I have gleaned much inspirations and insights from there. I appreciate the brevity of talks. Small easy to chewable chunks, that I can easily remember. Additionally I appreciate the practical suggestions and ideas as well.
I have probably have watched far too many times on one particular TED Talk: Simon Sinek – “How Great Leaders Inspire Action” – I would highly recommend you to watch the presentation (18 mins).
Below is a rough summary of the presentation:
What gives the great leaders their edge? Why were Martin Luther King, Wright Brothers, & Steve Jobs successful when others have access to similar resources and conditions? The thing these leaders have in common is summarised in the ‘Golden Circle’.
- What – every organisation should know this
- How – some know this – their differentiating values, or intellectual property
- Why – only the best know this – why their organisation exists beyond a profit
The best organisations can explain and sell the ‘why’ first, and use this to inspire others. People don’t buy what you do, but why you do it. Using Apple as an example, their sales statements starts with their “why” – they design differently to push the boundary. Once you accept their why, you trust them to build anything for you – a computer, an MP3 player, phone. Other quality electronics companies known for 1 product (eg Dell computers) struggle to sell anything else, because they are only known for what they make not why.

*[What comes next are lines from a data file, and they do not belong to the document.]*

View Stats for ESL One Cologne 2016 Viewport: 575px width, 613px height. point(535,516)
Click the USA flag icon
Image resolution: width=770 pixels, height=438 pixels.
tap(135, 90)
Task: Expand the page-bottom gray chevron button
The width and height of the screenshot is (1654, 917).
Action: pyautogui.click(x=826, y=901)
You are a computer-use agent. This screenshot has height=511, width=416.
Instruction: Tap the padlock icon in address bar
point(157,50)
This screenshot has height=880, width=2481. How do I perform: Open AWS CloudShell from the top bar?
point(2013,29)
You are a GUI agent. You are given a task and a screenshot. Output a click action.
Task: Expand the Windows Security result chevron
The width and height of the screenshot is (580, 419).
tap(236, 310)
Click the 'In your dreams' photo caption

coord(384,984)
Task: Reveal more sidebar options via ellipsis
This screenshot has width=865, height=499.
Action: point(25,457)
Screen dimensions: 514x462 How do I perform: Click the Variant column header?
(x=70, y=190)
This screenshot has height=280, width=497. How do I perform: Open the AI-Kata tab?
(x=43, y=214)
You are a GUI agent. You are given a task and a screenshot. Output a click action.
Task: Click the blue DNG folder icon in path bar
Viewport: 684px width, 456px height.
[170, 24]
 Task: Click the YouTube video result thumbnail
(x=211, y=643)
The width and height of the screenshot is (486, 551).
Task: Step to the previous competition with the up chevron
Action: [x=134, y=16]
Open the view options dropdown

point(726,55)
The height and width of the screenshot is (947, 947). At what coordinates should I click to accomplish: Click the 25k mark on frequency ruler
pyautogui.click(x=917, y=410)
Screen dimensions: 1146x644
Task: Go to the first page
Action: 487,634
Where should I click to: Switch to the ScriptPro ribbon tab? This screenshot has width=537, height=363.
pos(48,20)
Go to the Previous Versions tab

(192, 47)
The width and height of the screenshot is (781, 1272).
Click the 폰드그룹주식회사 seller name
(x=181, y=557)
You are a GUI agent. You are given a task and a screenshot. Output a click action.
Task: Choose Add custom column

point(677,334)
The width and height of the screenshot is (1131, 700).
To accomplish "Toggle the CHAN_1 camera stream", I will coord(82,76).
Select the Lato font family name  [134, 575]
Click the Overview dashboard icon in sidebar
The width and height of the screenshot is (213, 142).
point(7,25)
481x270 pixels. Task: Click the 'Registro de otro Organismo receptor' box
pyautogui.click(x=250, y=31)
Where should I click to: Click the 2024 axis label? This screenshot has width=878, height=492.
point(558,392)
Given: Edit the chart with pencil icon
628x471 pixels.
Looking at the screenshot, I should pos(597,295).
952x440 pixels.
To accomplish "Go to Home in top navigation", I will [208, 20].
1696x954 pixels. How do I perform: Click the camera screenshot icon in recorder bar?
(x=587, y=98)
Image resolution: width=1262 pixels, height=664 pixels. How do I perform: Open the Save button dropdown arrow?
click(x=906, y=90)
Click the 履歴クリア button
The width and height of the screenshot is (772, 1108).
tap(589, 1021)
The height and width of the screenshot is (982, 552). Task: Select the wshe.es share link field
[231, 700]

The most central parts of the brain control behaviour – this is what people speak to when they answer ‘why’. Answering ‘what’ deals with fact, figures, but still might not feel right on gut feeling.
Simon gives the example of the Wright brothers against Samuel Pierpont Langley. Samuel had all the usually be the recipes to success on his side – money, market conditions, and a well educated and connected team. But while Samuel was driven by wealth and power, the Wright brother’s team were motivated by the idea of changing the course of history with powered flight. The Wright brothers achieved flight first, and Samuel immediately quit once the goal of being first was out of reach.
Different people are comfortable to adopt new technology at different times. The early adopters take up the first 15-18%, with the mainstream being the next 68%. The mainstream need the early adopters to try it first, on gut instinct. This makes hitting 20% market share vital – hitting the tipping point where the mainstream will start to take up quickly. Early adopters are sold everything on the ‘why’ – they will adopt a poor quality product if they like the idea behind it.
People don’t buy what you do, they buy why you do it.